Offrez des rabais sur certains produits plus convoités exclusivement à un segment de clients fidèles. (Parce que clients sont segmentés, bien sûr!)
Réservez les rabais du BFCM aux abonnés à vos médias propriétaires (liste d’envoi par courriel, par exemple) ou, au minimum, donnez-leur accès aux rabais en avance, ou alors des rabais plus avantageux.
Profitez des périodes de l’année où la publicité coûte moins cher pour faire grandir votre liste de permission marketing propriétaire au lieu de dépenser des montants démesurés juste avant le BFCM pour tenter d’obtenir une toute petite part du gâteau à fort prix quand tous les géants dépensent en même temps que vous. Ensuite, travaillez avec cette liste en envoi direct pendant que vos compétiteurs flambent leurs liquidités pour recruter de nouveaux clients en quête de rabais.
Toujours dans une optique de récurrence, mettez sur pied un programme de fidélité et permettez à ses membres de doubler la valeur de leurs points lors des achats pendant cette période.
Envisagez d’offrir des cadeaux au lieu de rabais : la valeur perçue d’un cadeau est supérieure à son coût, et séduit davantage les consommateurs qu’un simple rabais sans affecter votre marque.
Évaluez le BFCM à l’aide d’indicateurs complémentaires au volume des ventes : évaluez le CLV des clients qui achètent lors de ces journées ou encore le profit net par client actif, la récurrence 6 ou 12 mois de vos clients, les taux de retour, le nombre de désabonnements à votre bulletin courriel après le BFCM et bien sûr, la rentabilité de vos ventes.
Chaque entreprise est unique, mais vous comprenez l’idée : il faut faire en sorte que les rabais offerts valorisent la relation entre votre entreprise et ses clients au lieu de nuire à votre marque et vos profits, garants de votre pérennité.
Votre écoeurement du BFCM est encore plus radical?
Visez à faire comme Patagonia, Everlane, Ikea, Allbirds, Beardbrand ou Fjällraven et n’offrez pas de rabais lors du Black Friday parce que vos clients savent que chez vous, ils obtiennent une valeur juste lors de tous leurs achats! Évidemment, cela demande une marque très forte, mais à long terme, c’est un investissement qui coûte moins cher que d’éternels rabais offerts à des clients peu fidèles.
Lu depuis le dernier numéro
ChatGPT sonnera-t-il le glas de la domination de Google?, La Presse. Où un des fondateurs de Copernic prédit que l’intelligence artificielle de ChatGPT pourrait permettre à Bing, le moteur de recherche de Microsoft, de supplanter Google en offrant des réponses au lieu d’un fatras de liens de plus en plus commerciaux.

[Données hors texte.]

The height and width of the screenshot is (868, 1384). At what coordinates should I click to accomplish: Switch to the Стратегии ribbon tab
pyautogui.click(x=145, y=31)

Mérite réflexion.
Why Marketers Should Follow Their Audiences, Not Predict the Future, par Rand Fishkin. Il est où, le trafic fantastique censé arriver des assistants vocaux? Probablement au même endroit que les voitures volantes promises pour l’an 2000.
Walmart Now Operates Drone Delivery in 7 States, Completes 6,000 Drone Deliveries. Parlant de voitures volantes, WalMart vise le million de livraison annuelles par drone en moins de 30 minutes. Quel est l’article le plus populaire après les 6000 premières livraisons? De la “crèmaglace”. Pendant ce temps, on attend en moyenne 19,2 heures à l’urgence dans les hôpitaux. Y’a comme un enjeu d’allocation de cerveaux qui m’agace, ici.
Are experiences stealing discretionary dollars away from retail?, sur RetailWire. Panique en la demeure, les ventes en ligne baissent! Normal, les clients étaient un brin tannés d’être enfermés chez eux et d’acheter tout ce qui leur passait sous les yeux pour tromper l’ennui.
The scourge of job-title inflation, The Economist. Quand tout le monde qui a plus de 2 semaines d’expérience est “Chief Officer” de sa propre paire de bas, il ne faut pas se plaindre que les employés demandent des salaires plus élevés.